July futures were down 71 cents, or 0.85%, at $82.96 a barrel. U.S. West Texas Intermediate crude fell 84 cents, or 1.06%, to $78.11 a barrel in June.
Investors were concerned that higher borrowing costs would slow economic growth for an extended period in the US, the world’s biggest oil consumer, after the Federal Reserve decided this week to keep interest rates steady.
Brent fell more than 7% this week, while WTI fell 6.8%.
U.S. job growth slowed more than expected in April and annual wage growth cooled, data showed on Friday. This prompted traders to bet that the US central bank will make its first interest rate cut in September this year.

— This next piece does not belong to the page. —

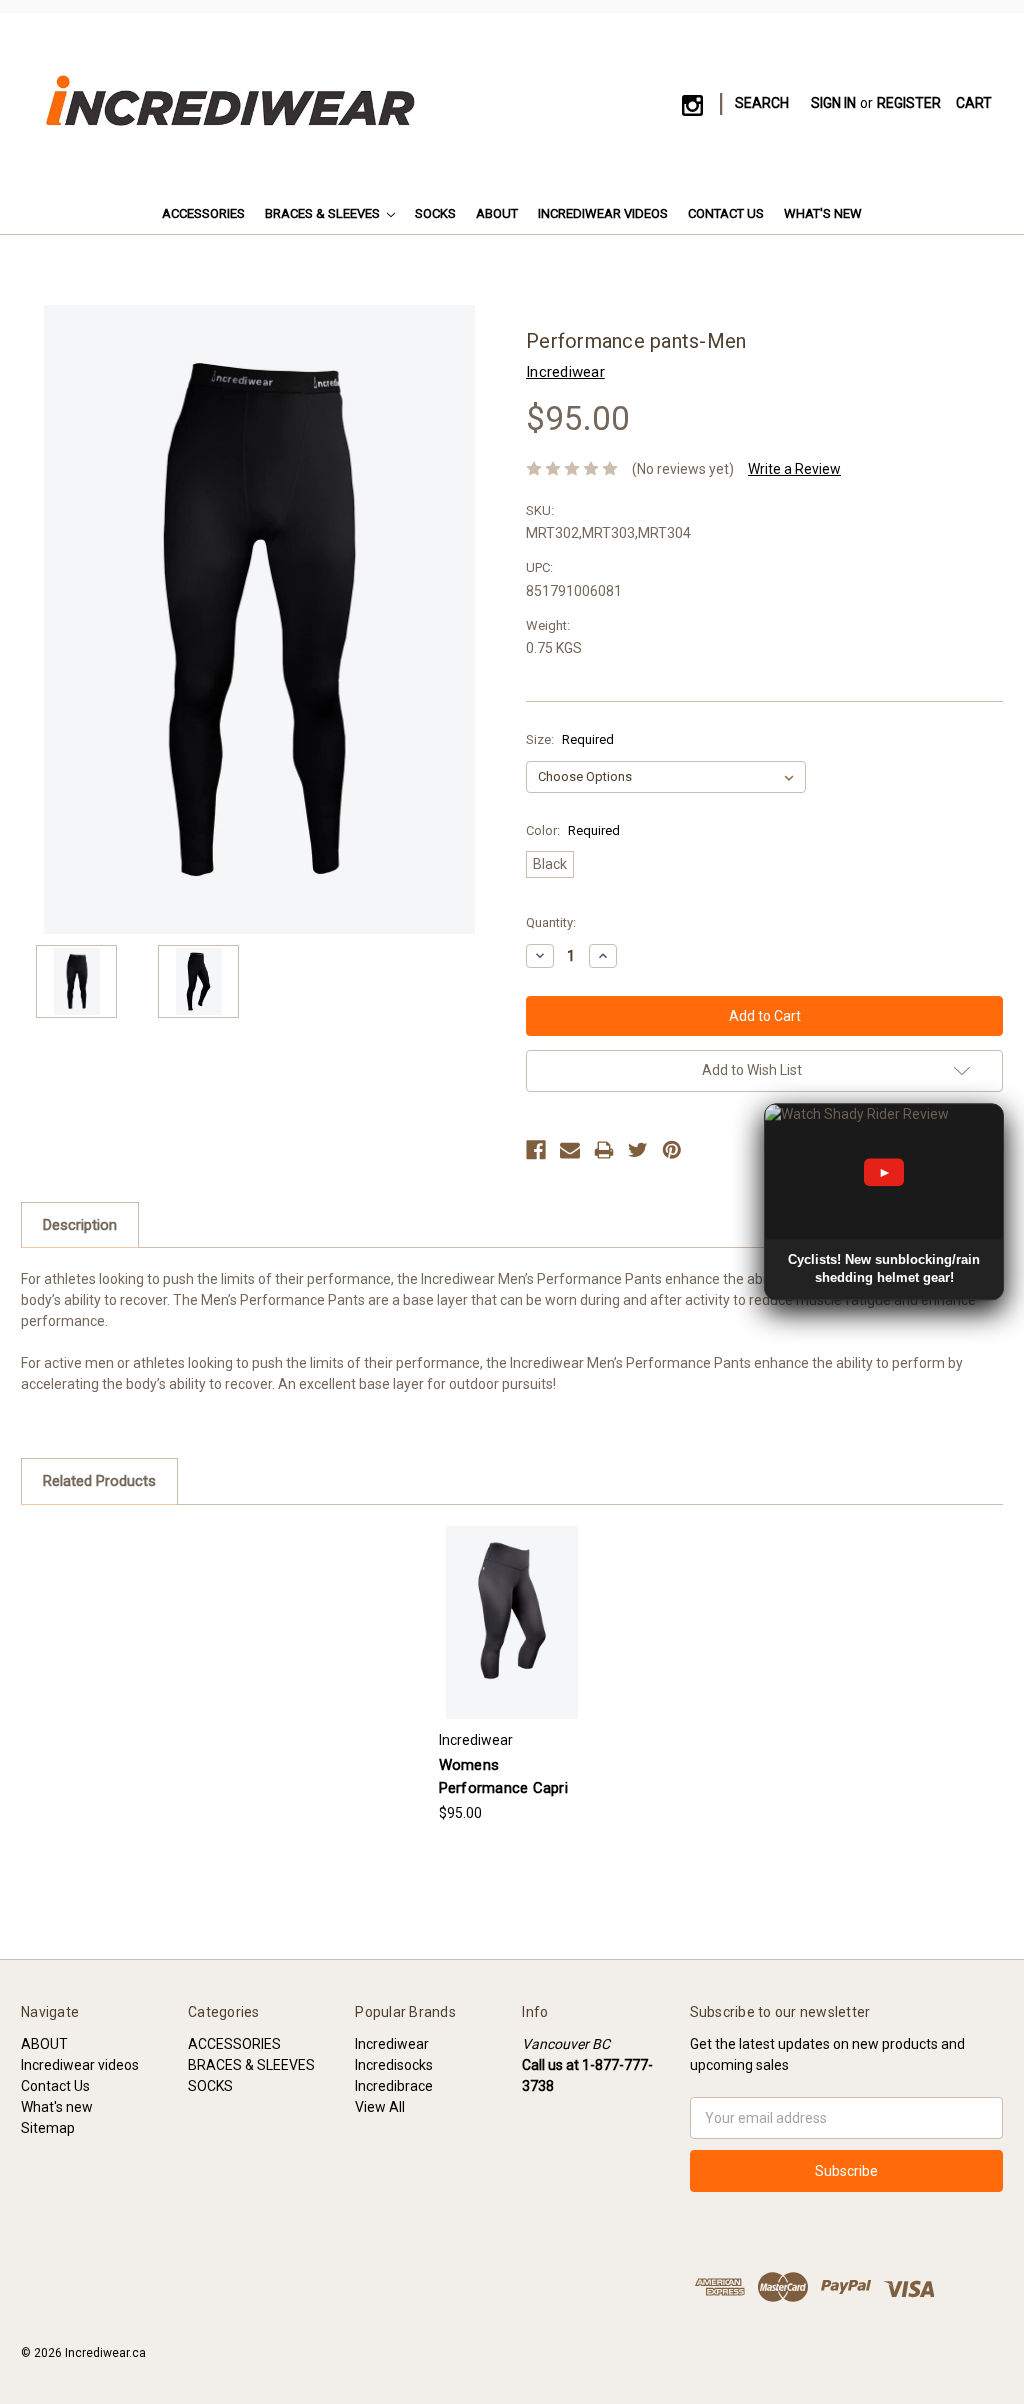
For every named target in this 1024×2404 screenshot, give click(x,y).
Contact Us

“The economy is slowing down a bit,” said Tim Snyder, economist at Matador Economics. “But (the data) indicates a path forward for the Fed to make at least one rate cut this year,” he said.
The Fed held rates steady this week and signaled high inflation rates that could delay rate cuts. Higher rates tend to weigh on the economy and can reduce demand for oil.
The market is revaluing the expected timing of possible rate cuts after the release of softer-than-expected monthly jobs data, said Giovanni Staunovo, an analyst at UBS.
U.S. energy companies this week cut the number of oil and drilling rigs in operation for the second week in a row to the lowest level since January 2022, Baker Hughes said Friday in its closely watched report.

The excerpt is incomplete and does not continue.